Japan’s Nikkei Stock Average fell 1.1% and Korea’s Kospi was down 0.6%, while Hong Kong’s Hang Seng Index was last down 0.9%. China’s Shanghai Composite Index ended down 1%, and Australia’s S&P/ASX 200 was roughly flat.
The focus of traders’ anxiety shifted from Brexit to the possibility of dire U.S. job news from the June nonfarm payroll report, due later Friday. The May report shocked markets a month ago with numbers showing the poorest jobs gain in more than five years, and a repeat of that kind of weakness could reinforce fears the U.S. economy is faltering.
Nerves were on edge despite unofficial data Wednesday from payroll processor ADP showing that U.S. payrolls in June rose at the fastest pace in three months.
“It’s still the most important data point that we get every month,” Siddharth Mathur, a Citigroup strategist based in Singapore, said of the nonfarm payroll report. “The one thing people always fear,” he said, is numbers that completely miss estimates on the downside.
U.S. jobs data present a decidedly mixed bag to Asian investors. A stronger reading would restore confidence in the health of the American economy. It would also take some pressure off the yen appreciation, which would be good for Japanese exporters.
But a strong reading would also lift expectations for a U.S. interest-rate increase, boosting the U.S. dollar and increasing the likelihood of capital flight from Asia to higher-yielding assets in the U.S.
“The main thing really is, if you get a jobs report that’s OK or not spectacular, that strengthens the Fed’s case for staying on hold now,” and that could help emerging market stocks to continue to outperform, said Sunil Garg, head of international equity research at J.P. Morgan.
A decline in the price of Brent crude oil hit energy shares in China, Hong Kong and Japan. Concerns of a gasoline oversupply sent Brent prices plunging overnight, though they rose slightly in early Asian trade to $46.97 a barrel. Among the energy heavyweights, China’s Sinopec was down 2% and Japan’s Idemitsu Kosan fell 2.2%.

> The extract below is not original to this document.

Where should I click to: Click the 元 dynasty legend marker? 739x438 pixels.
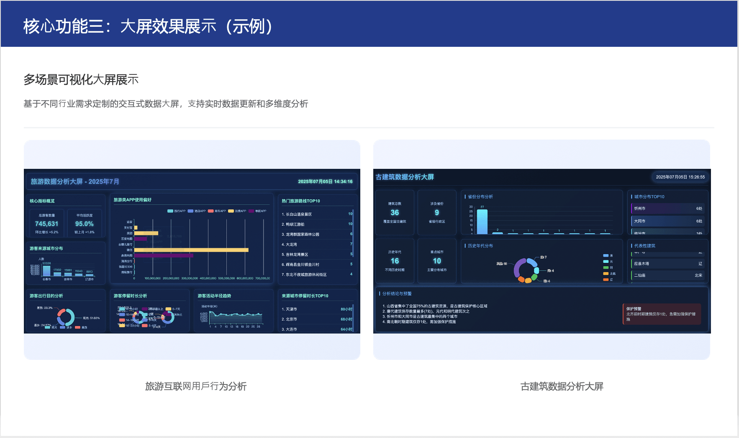[606, 262]
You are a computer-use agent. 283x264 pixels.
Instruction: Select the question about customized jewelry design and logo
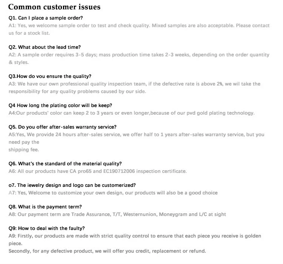click(x=72, y=185)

“Markets have just reacted to the overnight move which in turn was led by the drop in oil prices,” Citigroup’s Mr. Mathur said. “Typically people consolidate their portfolios and wait for the [jobs] data.”
Chinese stocks fell amid worries of rising risks in the country’s banking sector. Nonperforming loans surpassed $299.2 billion at the end of May, which increased banks’ bad-loan ratio to 2.15%, said Yu Xuejun, a senior Chinese banking regulator.
The loans data swamped the good news that came Thursday about China’s foreign-exchange reserves. They rose $14 billion in June, to $3.205 trillion, according to the People’s Bank of China–a surprise increase that suggests currency pressure is easing.
In other markets, the yield on the newest 10-year Japanese government bond fell to a record low of minus 0.290%. The yen, a recent source of comfort for rattled investors, was recently stable at 100.546 against the U.S. dollar.
Gold trading was muted as the price drifted lower in early Asia trade to $1,355.85 a troy ounce.
Yifan Xie and Biman Mukherji contributed to this article.